EXERCISE →
Give again, word for word, the line holding "Viewport: 1035px width, 1176px" and every line after it through the end of the data below. Omit pictures.
══ MATERIALS PROVIDED ══
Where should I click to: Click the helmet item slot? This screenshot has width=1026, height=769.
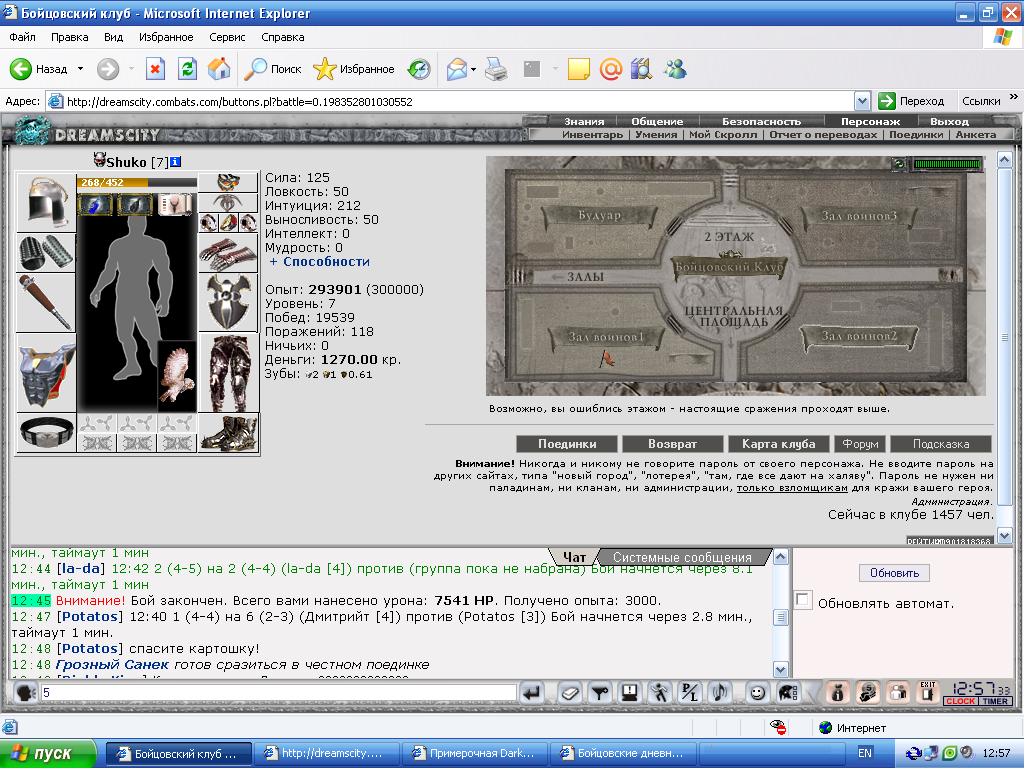pos(45,202)
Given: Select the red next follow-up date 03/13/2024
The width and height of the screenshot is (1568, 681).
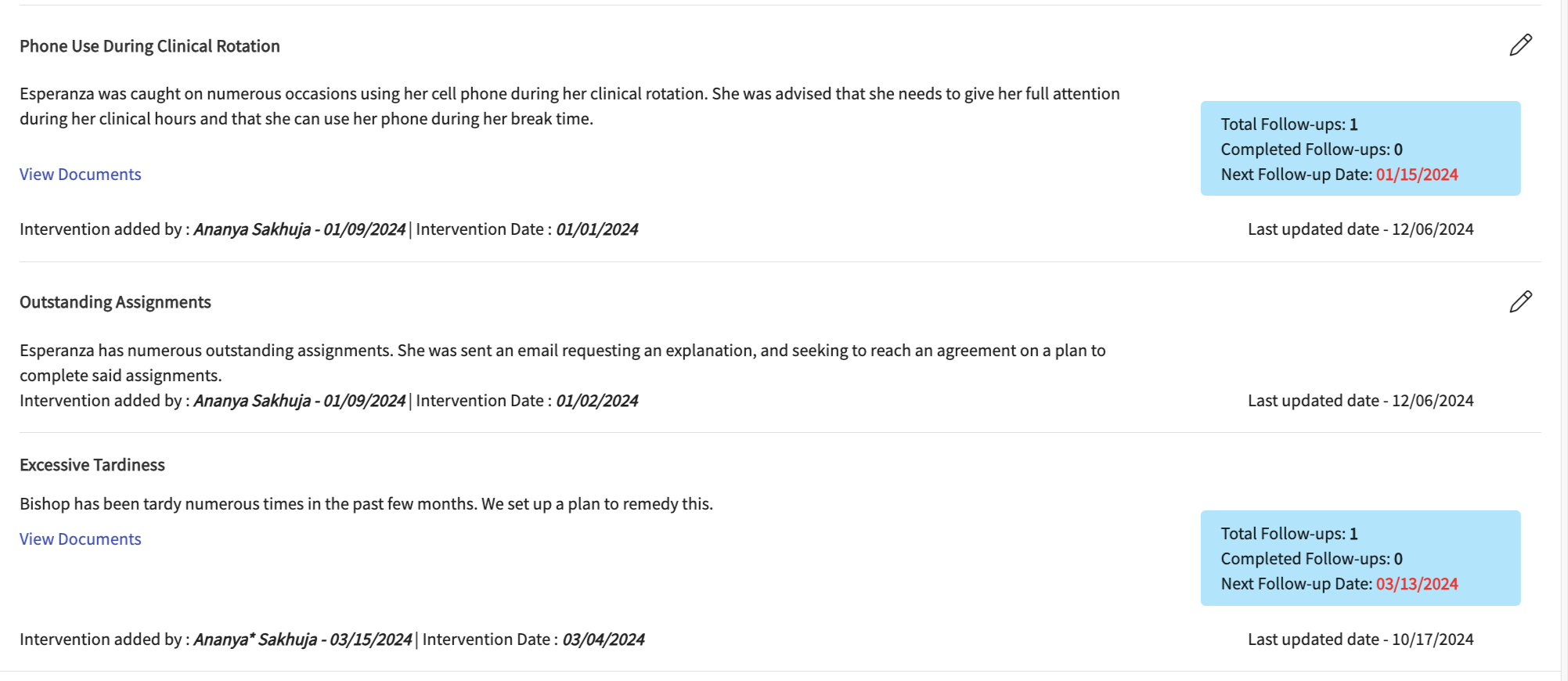Looking at the screenshot, I should click(1417, 584).
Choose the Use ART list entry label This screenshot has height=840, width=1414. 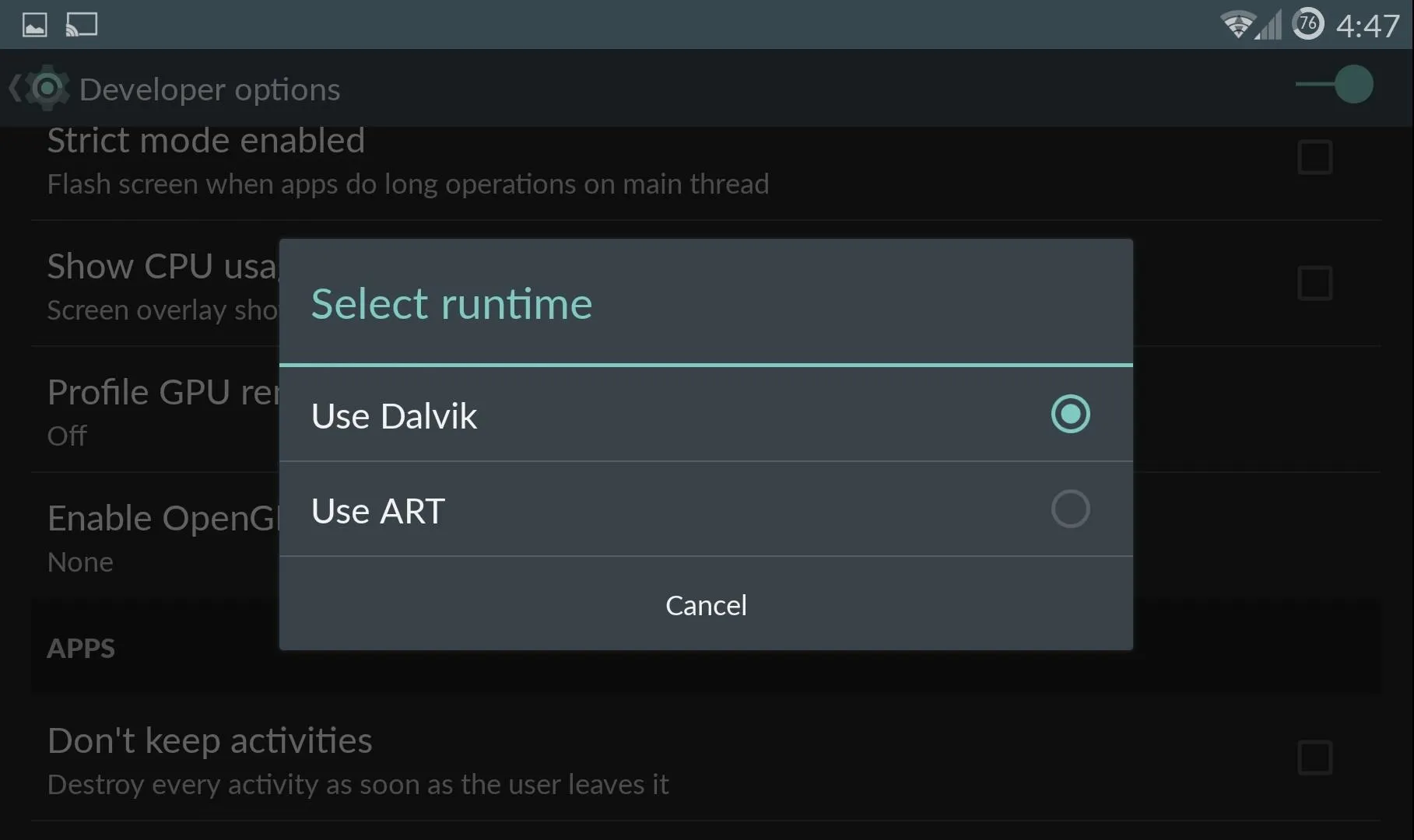point(378,511)
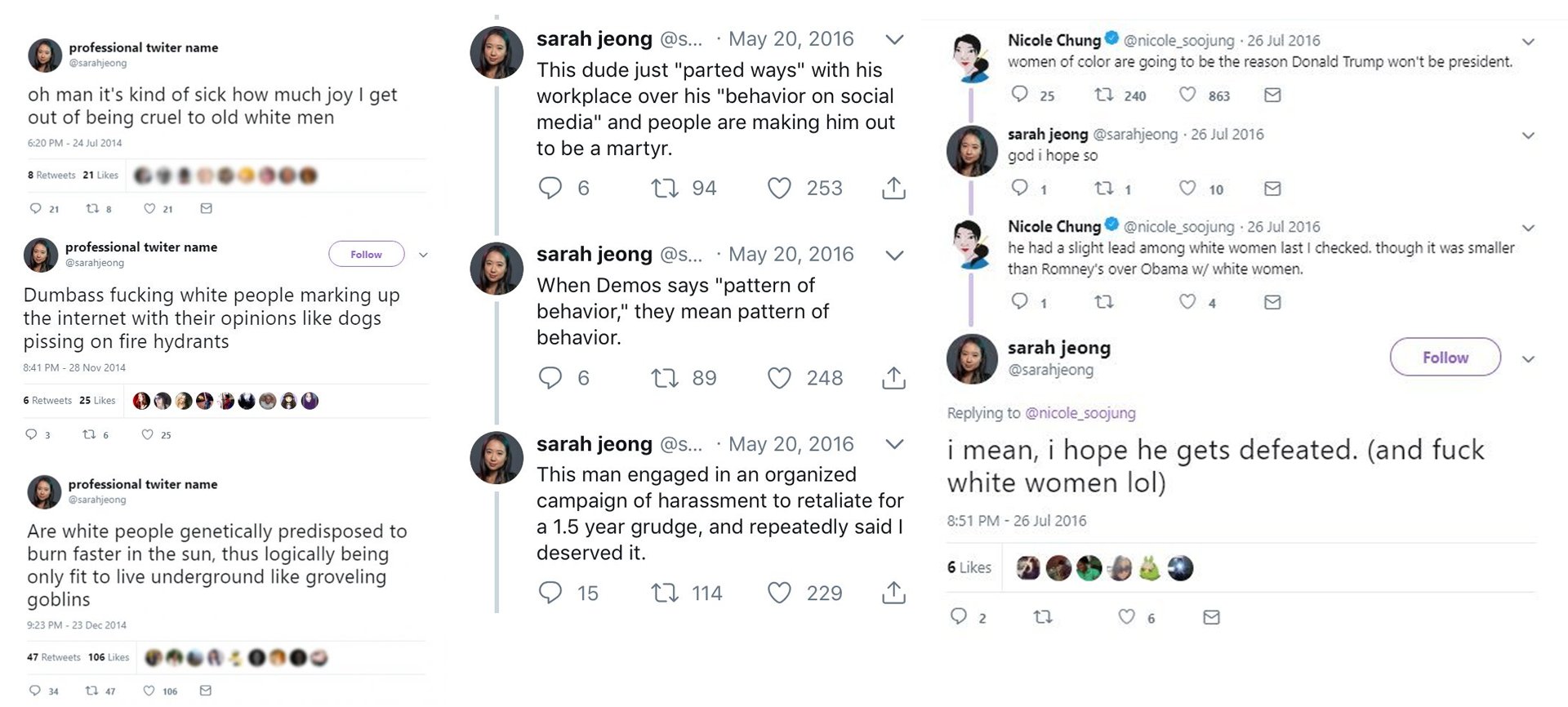The width and height of the screenshot is (1568, 707).
Task: Click Follow on the 'fire hydrants' tweet
Action: (x=366, y=255)
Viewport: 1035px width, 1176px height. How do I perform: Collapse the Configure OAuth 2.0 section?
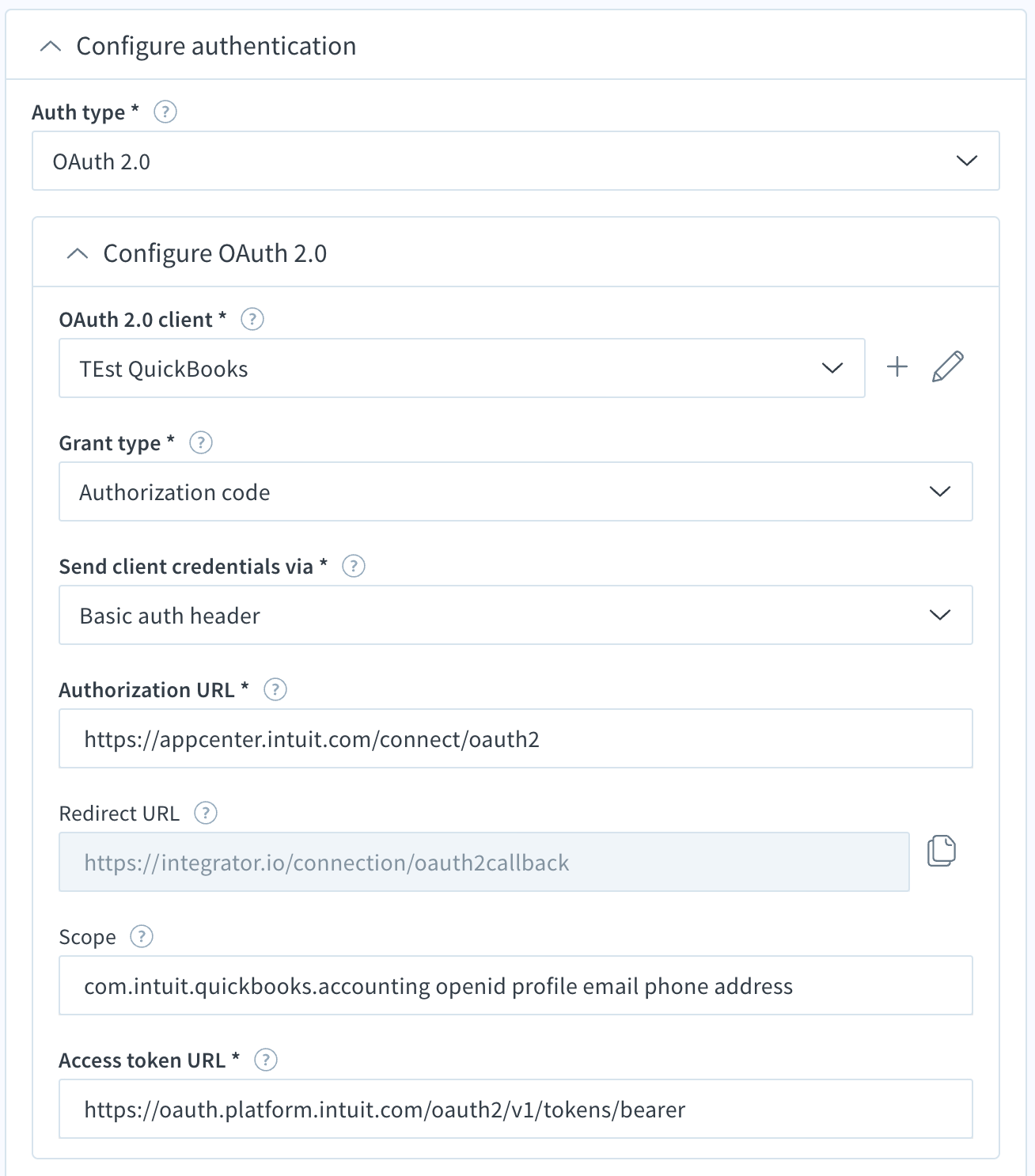tap(78, 253)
═══
SOLUTION →
Viewport: 1035px width, 1176px height. How do I perform: Collapse the Configure OAuth 2.0 section?
tap(78, 253)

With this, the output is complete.